Veterinary medicines are regulated in Europe by Directive 2004/28/EC amending Directive 2001/82/EC. Since January 1st, 2010, the European agencies for medicinal products have progressively started accepting dossiers in electronic format and currently, most European countries accept such electronic submissions. The (electronic) dossier requirements are described in the amended Annex I of this Directive, Directive 2009/9/EC. A guideline for eSubmission has been published by the TIGes-Vet subgroup. ARCHE Consulting can help with the preparation of such submissions.

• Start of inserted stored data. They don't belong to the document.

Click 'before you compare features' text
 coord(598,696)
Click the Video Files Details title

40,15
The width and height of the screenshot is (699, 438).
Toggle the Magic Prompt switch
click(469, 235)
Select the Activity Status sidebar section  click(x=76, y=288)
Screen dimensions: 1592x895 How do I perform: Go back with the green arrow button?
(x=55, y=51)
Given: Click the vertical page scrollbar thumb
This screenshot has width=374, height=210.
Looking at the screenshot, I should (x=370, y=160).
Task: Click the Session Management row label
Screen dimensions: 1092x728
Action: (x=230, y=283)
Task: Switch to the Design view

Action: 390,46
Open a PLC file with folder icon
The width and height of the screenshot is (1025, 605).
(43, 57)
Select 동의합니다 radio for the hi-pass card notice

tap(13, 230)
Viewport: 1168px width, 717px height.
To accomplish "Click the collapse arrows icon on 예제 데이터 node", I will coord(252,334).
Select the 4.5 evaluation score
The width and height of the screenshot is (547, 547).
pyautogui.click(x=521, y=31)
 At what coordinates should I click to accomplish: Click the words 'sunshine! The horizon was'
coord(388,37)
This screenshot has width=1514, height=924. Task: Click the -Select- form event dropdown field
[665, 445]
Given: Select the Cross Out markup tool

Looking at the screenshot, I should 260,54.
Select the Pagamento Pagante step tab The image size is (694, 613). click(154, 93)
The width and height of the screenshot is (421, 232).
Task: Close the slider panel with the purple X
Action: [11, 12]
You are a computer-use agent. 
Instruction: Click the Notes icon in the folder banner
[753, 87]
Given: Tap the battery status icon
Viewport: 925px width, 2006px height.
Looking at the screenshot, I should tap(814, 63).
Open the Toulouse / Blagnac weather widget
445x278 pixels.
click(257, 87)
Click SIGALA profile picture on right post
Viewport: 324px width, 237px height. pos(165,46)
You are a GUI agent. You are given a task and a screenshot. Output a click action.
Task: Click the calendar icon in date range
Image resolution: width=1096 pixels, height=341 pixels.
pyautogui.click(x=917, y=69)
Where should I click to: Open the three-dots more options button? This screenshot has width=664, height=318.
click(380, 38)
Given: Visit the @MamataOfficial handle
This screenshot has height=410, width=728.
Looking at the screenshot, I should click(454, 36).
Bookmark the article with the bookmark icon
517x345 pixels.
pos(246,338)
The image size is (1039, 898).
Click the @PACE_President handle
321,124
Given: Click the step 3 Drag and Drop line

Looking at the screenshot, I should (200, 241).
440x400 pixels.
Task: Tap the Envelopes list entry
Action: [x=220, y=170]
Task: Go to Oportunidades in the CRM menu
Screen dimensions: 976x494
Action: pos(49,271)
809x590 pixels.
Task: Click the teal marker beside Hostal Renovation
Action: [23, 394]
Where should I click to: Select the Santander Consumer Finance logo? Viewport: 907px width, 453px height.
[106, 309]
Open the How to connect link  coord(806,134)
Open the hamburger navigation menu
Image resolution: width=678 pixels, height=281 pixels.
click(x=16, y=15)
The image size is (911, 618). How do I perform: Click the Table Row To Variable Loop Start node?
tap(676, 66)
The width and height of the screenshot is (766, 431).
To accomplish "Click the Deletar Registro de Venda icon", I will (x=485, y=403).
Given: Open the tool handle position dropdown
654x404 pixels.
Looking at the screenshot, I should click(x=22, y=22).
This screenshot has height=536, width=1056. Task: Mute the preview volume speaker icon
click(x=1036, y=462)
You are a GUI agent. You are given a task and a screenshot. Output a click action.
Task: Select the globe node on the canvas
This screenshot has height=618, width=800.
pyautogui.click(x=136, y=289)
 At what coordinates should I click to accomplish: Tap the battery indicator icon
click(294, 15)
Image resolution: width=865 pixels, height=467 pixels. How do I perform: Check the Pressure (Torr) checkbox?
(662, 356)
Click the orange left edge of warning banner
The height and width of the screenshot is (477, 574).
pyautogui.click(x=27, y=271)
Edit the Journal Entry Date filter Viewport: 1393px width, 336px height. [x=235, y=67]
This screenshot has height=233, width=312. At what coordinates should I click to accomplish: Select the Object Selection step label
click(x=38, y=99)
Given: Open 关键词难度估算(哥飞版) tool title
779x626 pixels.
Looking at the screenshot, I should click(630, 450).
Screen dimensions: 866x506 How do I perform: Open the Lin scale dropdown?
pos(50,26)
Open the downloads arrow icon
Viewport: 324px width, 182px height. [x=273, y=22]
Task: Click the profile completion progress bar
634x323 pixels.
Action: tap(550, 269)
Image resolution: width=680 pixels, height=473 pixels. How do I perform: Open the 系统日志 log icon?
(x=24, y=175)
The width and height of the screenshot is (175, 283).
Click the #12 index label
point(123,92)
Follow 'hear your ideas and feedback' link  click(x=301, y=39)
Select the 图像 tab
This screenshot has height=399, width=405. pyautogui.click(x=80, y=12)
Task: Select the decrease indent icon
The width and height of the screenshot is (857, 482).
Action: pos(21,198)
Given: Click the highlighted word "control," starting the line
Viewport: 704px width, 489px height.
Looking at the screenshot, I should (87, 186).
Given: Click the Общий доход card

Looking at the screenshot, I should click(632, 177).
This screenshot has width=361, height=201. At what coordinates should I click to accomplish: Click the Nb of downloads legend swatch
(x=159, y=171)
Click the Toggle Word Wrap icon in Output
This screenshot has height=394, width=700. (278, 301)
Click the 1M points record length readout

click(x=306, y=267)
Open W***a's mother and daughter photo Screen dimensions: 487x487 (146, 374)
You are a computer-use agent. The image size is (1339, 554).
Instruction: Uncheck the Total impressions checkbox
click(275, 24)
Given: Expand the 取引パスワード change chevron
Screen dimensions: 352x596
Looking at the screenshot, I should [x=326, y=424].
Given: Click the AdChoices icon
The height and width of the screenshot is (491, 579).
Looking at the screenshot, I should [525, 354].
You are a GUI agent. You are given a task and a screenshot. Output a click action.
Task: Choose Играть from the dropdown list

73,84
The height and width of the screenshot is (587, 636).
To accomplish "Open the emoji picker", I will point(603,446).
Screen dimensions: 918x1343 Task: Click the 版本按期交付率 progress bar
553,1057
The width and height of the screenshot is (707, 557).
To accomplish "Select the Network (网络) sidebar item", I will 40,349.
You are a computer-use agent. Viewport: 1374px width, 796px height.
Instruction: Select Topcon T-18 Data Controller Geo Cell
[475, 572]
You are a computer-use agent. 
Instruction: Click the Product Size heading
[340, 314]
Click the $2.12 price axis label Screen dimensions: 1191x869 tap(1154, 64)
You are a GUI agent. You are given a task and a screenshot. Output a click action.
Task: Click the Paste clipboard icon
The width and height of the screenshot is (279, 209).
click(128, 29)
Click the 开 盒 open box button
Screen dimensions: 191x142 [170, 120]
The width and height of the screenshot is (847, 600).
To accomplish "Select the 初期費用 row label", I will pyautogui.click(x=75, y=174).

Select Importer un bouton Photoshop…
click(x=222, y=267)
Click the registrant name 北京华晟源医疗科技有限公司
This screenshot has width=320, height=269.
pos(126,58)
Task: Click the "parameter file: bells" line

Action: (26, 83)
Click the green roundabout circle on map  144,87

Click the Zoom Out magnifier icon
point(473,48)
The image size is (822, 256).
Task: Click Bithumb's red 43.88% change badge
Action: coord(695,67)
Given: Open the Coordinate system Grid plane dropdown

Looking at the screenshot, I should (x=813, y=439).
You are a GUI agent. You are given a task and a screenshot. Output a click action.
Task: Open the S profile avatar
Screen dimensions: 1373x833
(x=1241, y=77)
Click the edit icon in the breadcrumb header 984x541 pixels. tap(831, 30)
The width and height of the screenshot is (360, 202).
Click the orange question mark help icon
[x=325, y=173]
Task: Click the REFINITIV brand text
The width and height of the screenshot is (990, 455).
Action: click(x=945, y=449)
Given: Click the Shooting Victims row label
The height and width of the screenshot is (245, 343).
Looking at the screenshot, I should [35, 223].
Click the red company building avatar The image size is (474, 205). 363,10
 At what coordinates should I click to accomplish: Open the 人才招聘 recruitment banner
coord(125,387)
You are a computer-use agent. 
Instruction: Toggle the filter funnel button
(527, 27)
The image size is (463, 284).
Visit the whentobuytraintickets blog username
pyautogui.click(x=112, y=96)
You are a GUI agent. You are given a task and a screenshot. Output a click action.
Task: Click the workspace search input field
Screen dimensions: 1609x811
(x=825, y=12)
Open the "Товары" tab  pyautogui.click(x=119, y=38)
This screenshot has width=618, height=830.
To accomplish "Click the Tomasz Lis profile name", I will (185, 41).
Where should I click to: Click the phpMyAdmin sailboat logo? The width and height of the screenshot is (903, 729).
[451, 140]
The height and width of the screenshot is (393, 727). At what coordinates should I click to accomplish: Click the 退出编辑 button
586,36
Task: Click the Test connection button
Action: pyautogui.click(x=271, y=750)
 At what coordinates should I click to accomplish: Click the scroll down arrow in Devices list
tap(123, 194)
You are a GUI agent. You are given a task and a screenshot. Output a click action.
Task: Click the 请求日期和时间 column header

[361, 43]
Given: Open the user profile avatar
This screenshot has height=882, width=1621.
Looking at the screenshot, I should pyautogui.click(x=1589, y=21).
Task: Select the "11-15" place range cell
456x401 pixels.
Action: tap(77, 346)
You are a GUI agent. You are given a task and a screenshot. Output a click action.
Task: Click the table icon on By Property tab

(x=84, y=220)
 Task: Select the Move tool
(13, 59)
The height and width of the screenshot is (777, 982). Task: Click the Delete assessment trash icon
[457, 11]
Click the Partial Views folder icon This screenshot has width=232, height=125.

If required, ARCHE Consulting can also follow-up dossiers submitted to national agencies or to the European Medicines Agency until approval.
ARCHE Consulting services for veterinary medicines are:
- Preparation of new dossiers and re-formatting of existing dossiers for Veterinary eSubmission: using correct root folder structures, renaming of files, inserting bookmarks and hyperlinks into documents, generating general tables of contents (GTOC) and tables of contents (TOC), running of VNeeS checker, electronic submission via the Common European Submission Platform (CESP).
- Data gap analysis including study planning, monitoring, data waivers.
- Detailed and critical summaries on the results of:
- pharmaceutical tests (physico-chemical, biological or microbiological)
- safety and residues tests (including risks assessments for users, animals, consumers and the environment)
- clinical trials
- Preparation of Clinical Trial Applications (CTA) for veterinary medicines.
- Risk/benefit analysis.
- Revision and updating of dossiers.
- Preparation of variation and renewal dossiers.
- Preparation and review of labels and Summary of Product Characteristics (SPC).